Data protection and storage provider Iron Mountain Nov. 19 announced that it is acquiring privately held Xepa Digital, a specialist in converting analog and outmoded digital audio and video tapes to high resolution digital file formats for archiving and distribution. Iron Mountain did not disclose the acquisition price.
It was the second acquisition in a month for Iron Mountain. On Oct. 31, the company bought Stratify, a provider of advanced electronic discovery services for the legal market, for approximately $158 million in cash.
Xepa Digital and Boston-based Iron Mountain had been working together for the last two years as partners—Xepa doing the digital conversion and Iron Mountain handling the storage.
By incorporating Xepa Digital into its realm, Iron Mountain is “locking down” its investment in servicing the film and sound industries, Jeff Anthony, Iron Mountains vice president of film and sound services, told eWEEK.
“We had partnered with Xepa Digital for a couple of years and came to respect their services and capabilities,” Anthony said. “Prior to this, the chain of custody, as we call it, was always a thing that was hard to control.
Click here to read more about Iron Mountains efforts to build out its e-discovery suite.
“Various third-party vendors had to be used to transport and digitize the video or audio tapes, and lets face it: tapes get lost or damaged while in transit. Now, the tapes never leave Iron Mountain, and we can do the transportation, digitizing and storage all under one roof.”
Iron Mountain has both underground and above-ground storage facilities in North America and in Europe, Anthony said.
“We store underground the master analog films and audio tapes going back decades for virtually all the major film studios,” Anthony said. “Those are rarely, if ever, touched. The working copies are kept in above-ground storage facilities, and those are used quite often.”
Anthony said that the original films made by such legendary stars as Charlie Chaplin and others are stored away in Iron Mountain vaults that are 300 feet underground and located in disparate places as Rosendale, N.Y., Boyers, Pa., and Santa Cruz, Calif.
“We have literally thousands of people working in these underground facilities,” Anthony said.
Iron Mountain also currently preserves more than 6 million analog audio tapes—including masters—for a number of production companies.

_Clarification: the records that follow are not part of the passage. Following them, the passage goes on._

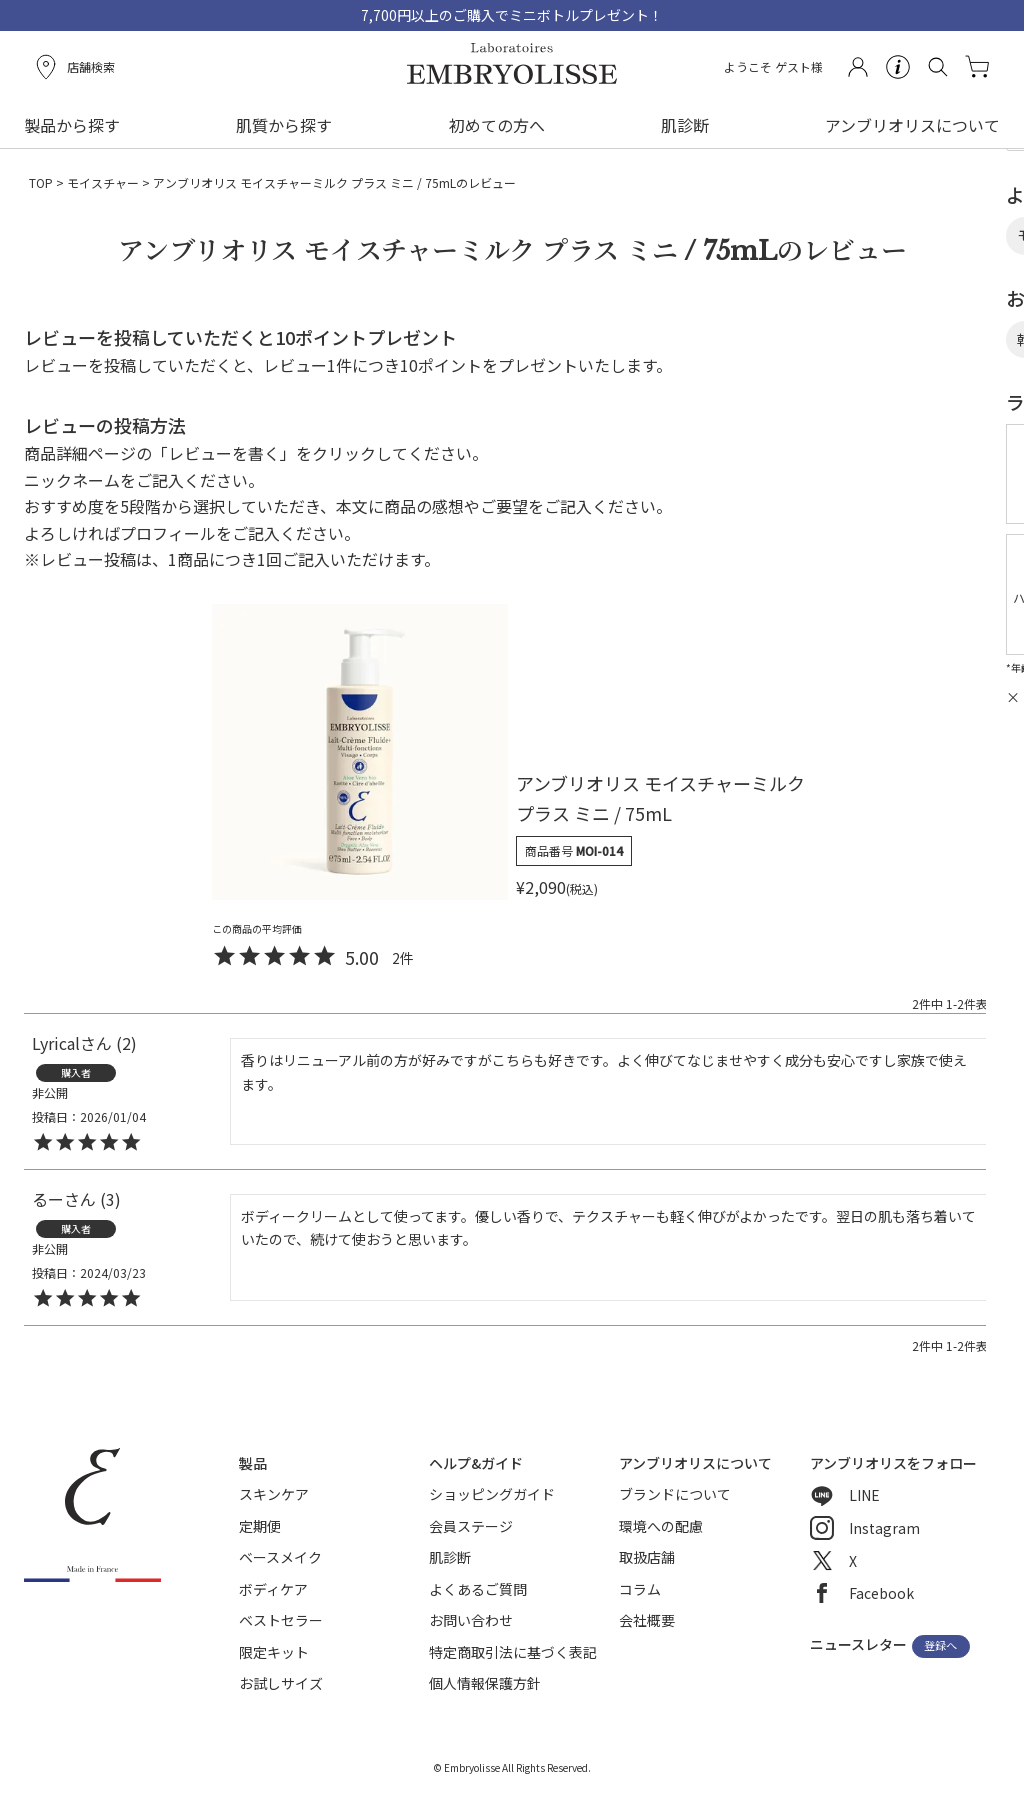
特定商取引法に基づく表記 (513, 1652)
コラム (640, 1589)
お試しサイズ (281, 1683)
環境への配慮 (661, 1526)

On-site digital conversion will allow customers to have their tapes digitized without ever leaving the facility in which they are stored and protected, Anthony said.
Iron Mountain also provides preservation services for all of the major film studios and record labels, including long-term archiving, tape inspection and duplication services, film cleaning, and meta-data cataloging services.
Iron Mountain will retain former Xepa Digital employees, including the companys three founders: Ken Caillat, Edwin Outwater and Claus Trebly. The entertainment industry veterans will join Iron Mountain as studio executives responsible for the day-to-day operation of the bi-coastal business.
Xepa Digital, based in Newbury Park, Calif., employs some of the industrys most respected engineers and has received multiple Grammy nominations for its work, Anthony said.